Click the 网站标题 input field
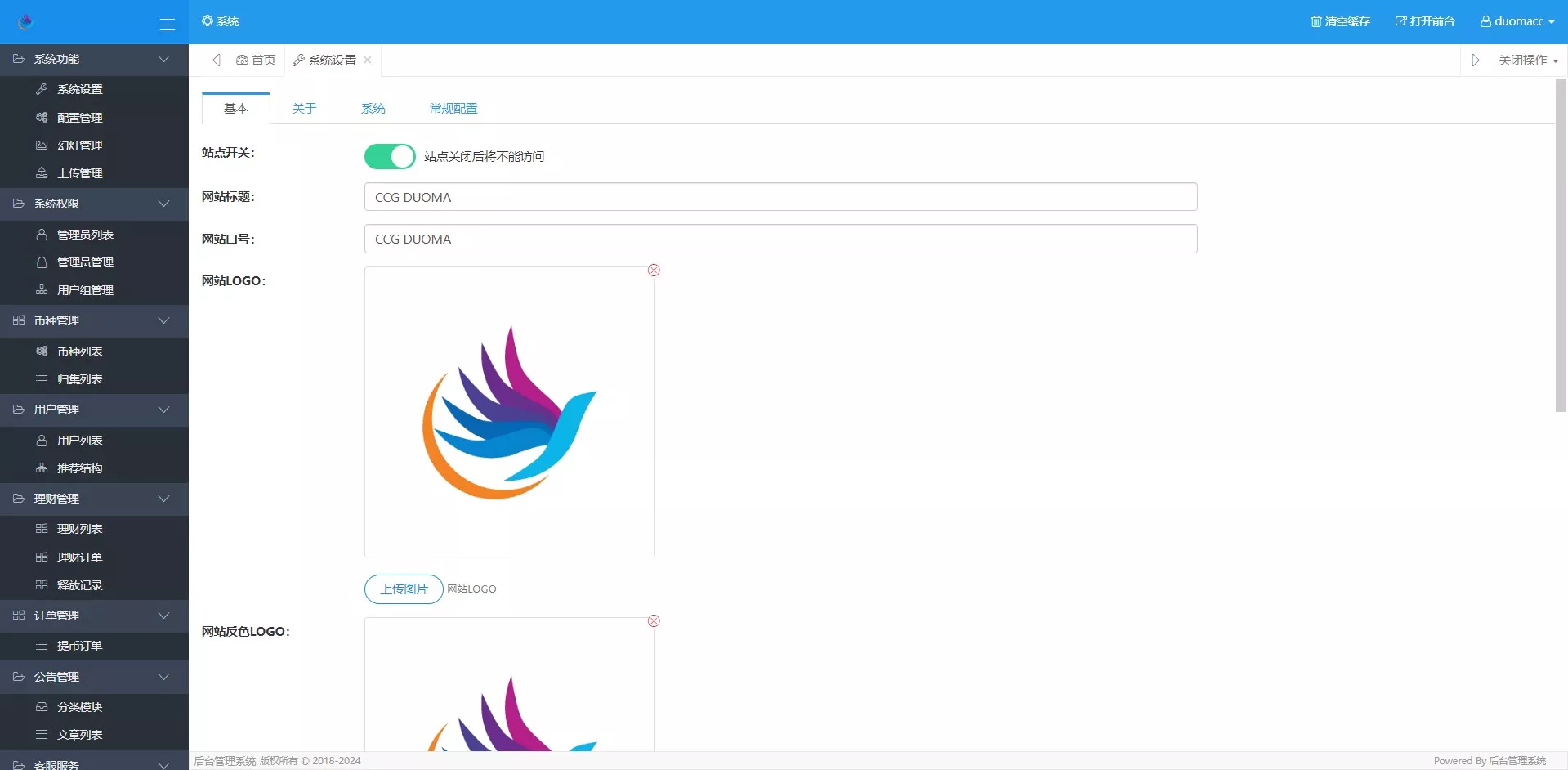click(780, 197)
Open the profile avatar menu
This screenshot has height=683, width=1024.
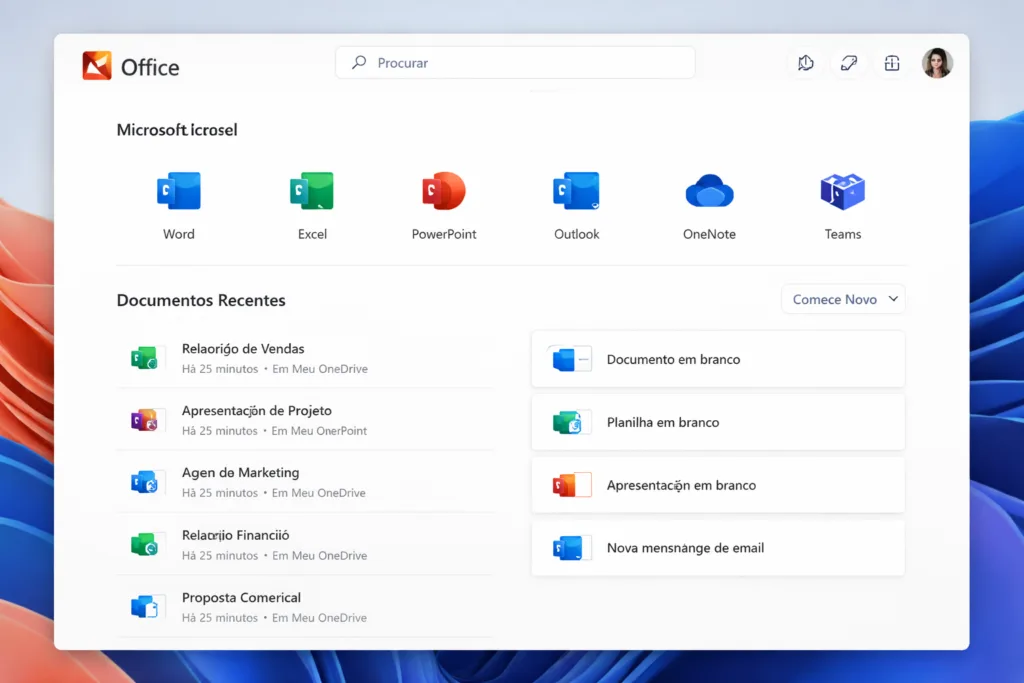[x=937, y=62]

> [Your task]:
Set down the entries above exactly; no pictures belong in the copy.

> [Answer section]:
Click the 网站标题 input field
click(780, 197)
Open the profile avatar menu
This screenshot has height=683, width=1024.
[x=937, y=62]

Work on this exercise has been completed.